Went to see a few rockets today in 010.ie in Trim County Meath. Setting up a lovely showroom there. Anyway, I got to see a appartamento working and I must say I was very impressed. One thing I was wondering is of anyone has attempted to install an insuljacket on the boiler. I like the idea but not sure how feasible it is.


----------



## hotmetal

I'm not sure of the specifics, I've seen this done by owners of other machines, it's fiddly with access and holes for pipes etc. But what I wanted to say was that one unwanted side effect of insulating the boiler is that it will affect the PID, because it's rate of cooling will be less. I'm sure this is probably adjustable but I wouldn't know what values to adjust and by how much. Or even if it matters. Just a thought, but one for the more technical guys to answer I think!


----------



## halvkokt

I have probably made the ugliest insulation using glasswool and heat resistant aluminium tape, approx €15. Ugly but it works! I have measured power consumption before and after insulation. After three hours its almost 30% lower consumption. Making a couple cappuccinos and one hour power on in the morning I save 15-20% energy.
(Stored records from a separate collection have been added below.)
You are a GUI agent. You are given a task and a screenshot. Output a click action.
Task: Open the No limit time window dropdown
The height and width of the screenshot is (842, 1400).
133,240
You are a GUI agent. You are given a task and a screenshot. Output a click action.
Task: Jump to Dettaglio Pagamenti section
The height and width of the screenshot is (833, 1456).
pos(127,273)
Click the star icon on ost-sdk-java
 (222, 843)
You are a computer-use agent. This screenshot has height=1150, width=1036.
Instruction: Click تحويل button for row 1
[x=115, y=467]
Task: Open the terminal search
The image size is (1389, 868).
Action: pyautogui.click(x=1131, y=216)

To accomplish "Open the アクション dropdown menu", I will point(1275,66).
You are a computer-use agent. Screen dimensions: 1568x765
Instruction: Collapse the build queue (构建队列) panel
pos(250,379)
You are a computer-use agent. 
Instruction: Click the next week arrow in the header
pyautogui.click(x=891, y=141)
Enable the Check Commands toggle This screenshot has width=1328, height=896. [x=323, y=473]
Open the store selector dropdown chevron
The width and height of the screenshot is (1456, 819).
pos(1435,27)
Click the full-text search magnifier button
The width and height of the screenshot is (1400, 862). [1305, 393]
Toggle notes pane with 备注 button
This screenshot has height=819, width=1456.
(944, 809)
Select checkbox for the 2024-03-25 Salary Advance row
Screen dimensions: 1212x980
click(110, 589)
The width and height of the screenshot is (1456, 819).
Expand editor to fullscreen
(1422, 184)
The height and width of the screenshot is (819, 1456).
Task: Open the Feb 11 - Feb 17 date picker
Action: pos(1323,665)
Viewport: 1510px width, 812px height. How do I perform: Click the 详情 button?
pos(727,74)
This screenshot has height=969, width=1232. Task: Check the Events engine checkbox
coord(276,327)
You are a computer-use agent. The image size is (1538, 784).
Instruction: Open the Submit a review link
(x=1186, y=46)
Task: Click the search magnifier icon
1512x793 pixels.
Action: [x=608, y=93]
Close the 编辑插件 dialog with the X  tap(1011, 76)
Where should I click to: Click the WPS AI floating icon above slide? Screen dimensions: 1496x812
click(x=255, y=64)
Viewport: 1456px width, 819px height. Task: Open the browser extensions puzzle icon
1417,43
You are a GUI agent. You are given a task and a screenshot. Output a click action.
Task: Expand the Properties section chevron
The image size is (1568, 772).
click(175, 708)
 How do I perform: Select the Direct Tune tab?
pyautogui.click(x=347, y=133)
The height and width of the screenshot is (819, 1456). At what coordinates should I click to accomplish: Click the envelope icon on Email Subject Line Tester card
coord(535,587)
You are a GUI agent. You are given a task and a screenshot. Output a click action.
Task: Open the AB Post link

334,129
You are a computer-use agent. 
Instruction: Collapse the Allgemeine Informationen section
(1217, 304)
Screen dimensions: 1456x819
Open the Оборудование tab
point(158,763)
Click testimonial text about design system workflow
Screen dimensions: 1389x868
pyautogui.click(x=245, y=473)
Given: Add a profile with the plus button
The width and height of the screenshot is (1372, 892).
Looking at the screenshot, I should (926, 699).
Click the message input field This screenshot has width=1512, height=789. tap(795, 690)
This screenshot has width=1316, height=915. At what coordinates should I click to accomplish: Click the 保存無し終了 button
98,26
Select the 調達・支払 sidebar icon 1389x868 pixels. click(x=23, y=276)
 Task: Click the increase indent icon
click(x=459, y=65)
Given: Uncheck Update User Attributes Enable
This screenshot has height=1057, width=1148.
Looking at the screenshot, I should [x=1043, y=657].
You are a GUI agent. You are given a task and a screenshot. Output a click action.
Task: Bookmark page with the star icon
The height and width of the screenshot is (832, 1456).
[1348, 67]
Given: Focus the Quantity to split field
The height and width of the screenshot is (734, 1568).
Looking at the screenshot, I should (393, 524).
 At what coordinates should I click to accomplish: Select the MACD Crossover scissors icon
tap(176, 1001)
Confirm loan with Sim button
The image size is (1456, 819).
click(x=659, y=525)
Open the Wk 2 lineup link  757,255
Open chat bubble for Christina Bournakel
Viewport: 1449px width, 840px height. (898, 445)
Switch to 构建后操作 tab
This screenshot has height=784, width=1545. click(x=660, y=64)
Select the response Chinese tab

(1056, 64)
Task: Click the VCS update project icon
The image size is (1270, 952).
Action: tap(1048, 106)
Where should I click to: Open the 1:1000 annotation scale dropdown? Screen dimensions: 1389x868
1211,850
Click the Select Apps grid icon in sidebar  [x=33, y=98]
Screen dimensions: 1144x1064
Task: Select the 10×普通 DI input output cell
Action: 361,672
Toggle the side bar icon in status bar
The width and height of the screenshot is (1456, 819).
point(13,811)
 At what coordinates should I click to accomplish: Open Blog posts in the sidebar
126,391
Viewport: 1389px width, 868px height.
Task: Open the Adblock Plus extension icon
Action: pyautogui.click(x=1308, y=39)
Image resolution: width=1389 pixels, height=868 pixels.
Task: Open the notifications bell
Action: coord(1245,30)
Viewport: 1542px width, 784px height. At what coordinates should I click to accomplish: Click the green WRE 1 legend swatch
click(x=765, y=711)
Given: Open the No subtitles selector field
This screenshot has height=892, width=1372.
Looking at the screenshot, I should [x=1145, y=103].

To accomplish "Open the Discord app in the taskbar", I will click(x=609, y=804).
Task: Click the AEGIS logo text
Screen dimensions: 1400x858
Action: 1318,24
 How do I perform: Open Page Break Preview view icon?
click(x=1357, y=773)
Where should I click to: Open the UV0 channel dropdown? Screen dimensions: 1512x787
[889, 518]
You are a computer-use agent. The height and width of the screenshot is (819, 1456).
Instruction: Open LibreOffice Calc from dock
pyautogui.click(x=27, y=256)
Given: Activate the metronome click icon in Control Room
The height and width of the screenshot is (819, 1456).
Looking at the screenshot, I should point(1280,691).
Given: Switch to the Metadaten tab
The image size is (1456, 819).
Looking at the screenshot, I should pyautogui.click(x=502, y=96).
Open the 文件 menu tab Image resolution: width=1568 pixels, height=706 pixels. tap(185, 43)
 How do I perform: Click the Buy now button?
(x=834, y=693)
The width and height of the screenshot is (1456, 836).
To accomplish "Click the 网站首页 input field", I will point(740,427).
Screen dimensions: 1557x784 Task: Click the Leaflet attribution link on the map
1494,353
There is no PID in the Appartamento, only a pressure-stat switching on/off. I belive the temperature is more stable with insulated boiler. Before insulation and after three hours warm up, the pressure-stat switches heat element on for 6 seconds and turn it off for 33 seconds. After my insulation it's 6 seconds on and 56 seconds off. Cupholder is still warm and the espresso taste wonderful.


----------



## gibbon

Fantastic, I love the detailed data approach, really useful!

Any clearance issues to be mindful of?


----------



## barrymckenna

Great job!


----------